Patients and methods:
With a rise of the use of oral desmopressin in the treatment of nocturia in patients with BPH, a systematic review was performed according to the Cochrane systematic reviews guidelines and in accordance with the Preferred Reporting Items for Systematic Reviews and Meta-Analyses (PRISMA) checklist.
Results:
The literature search yielded 18 studies. The studies were published between 1980 and 2017, and included 3072 patients. Eligible patients were men aged ≥50 years with lower urinary tract symptoms (LUTS) and persistent nocturia. There was a significant 43% reduction in nocturia after using desmopressin alone.
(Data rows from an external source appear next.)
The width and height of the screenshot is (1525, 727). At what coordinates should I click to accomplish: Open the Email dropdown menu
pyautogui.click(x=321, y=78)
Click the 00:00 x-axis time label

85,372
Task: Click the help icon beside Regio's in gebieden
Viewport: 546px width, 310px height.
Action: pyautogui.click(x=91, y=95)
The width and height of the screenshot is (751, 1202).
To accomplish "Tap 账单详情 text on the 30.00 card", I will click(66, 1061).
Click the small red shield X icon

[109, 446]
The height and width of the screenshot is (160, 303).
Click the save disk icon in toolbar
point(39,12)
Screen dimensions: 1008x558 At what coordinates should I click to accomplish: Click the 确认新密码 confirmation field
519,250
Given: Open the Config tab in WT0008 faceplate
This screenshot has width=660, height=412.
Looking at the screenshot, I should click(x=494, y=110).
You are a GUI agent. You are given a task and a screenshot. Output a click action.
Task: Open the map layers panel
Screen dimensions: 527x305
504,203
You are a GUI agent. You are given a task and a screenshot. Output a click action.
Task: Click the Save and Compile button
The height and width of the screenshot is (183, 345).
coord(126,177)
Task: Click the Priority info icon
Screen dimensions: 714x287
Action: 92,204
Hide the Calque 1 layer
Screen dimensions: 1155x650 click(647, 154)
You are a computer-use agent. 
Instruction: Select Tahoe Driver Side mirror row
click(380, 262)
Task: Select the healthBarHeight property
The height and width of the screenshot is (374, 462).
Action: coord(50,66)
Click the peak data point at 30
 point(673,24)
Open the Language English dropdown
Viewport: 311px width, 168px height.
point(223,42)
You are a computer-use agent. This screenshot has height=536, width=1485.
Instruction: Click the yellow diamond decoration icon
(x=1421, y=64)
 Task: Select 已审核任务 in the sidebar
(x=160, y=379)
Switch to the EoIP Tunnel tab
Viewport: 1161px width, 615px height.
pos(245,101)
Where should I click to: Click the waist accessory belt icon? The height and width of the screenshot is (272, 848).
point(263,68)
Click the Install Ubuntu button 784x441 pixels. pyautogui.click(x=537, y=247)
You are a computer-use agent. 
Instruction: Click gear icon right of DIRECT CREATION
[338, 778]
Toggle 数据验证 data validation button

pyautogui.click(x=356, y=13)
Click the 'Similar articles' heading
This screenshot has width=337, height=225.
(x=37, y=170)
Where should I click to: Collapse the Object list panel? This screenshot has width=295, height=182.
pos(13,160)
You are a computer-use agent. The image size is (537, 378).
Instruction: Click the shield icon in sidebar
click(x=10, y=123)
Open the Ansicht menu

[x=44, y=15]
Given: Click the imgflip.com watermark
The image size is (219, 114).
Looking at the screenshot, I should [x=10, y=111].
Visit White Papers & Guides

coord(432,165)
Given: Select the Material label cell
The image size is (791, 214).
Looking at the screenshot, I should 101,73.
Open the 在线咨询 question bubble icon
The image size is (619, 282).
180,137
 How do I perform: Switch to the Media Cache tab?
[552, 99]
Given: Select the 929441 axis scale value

Combined α-blockers and desmopressin lead to a decrease in the frequency of night voids by 64.3% compared to 44.6% when using α-blockers only. The first sleep period, significantly increased from 82.1 to 160.0 min and from 83.2 to 123.8 min when using desmopressin + α-blocker and α-blocker only, respectively. The desmopressin dose ranged from the lowest dose (0.05 mg) to the optimum dose (0.4 mg) at bed time. The incidence of hyponatraemia associated with desmopressin use was 4.4–5.7%.
Conclusion:
Low-dose oral desmopressin therapy alone is an effective treatment for nocturia associated with LUTS in patients with BPH. Oral desmopressin combined with α-blockers is well tolerated and beneficial for improving the International Prostate Symptom Score and nocturnal symptoms. All patients should be educated about the mechanism of desmopressin action to avoid treatment discontinuation due to adverse events.
Abbreviations:
- AE, adverse event
- FSP, first sleep period
- ICIQ-N, International Consultation on Incontinence Questionnaire-Nocturia
- ICS, International Continence Society
- NP, nocturnal polyuria
- NPI, Nocturnal Polyuria Index
- PRISMA, Preferred Reporting Items for Systematic Reviews and Meta-Analyses
- PVR, post-void residual urine volume
- RCT, randomised controlled trial
Introduction
The adopted definition by the ICS of nocturia [Citation1] is waking up at night once or more to void and being preceded and followed by sleep. Polyuria is defined as a 24-h urine volume of >40 mL/kg body weight, with nocturnal polyuria (NP) defined as a proportion of the 24-h urine voided at night being >20–33%. NP is the most likely cause of persistent nocturia in most patients who are treated for BPH [Citation2].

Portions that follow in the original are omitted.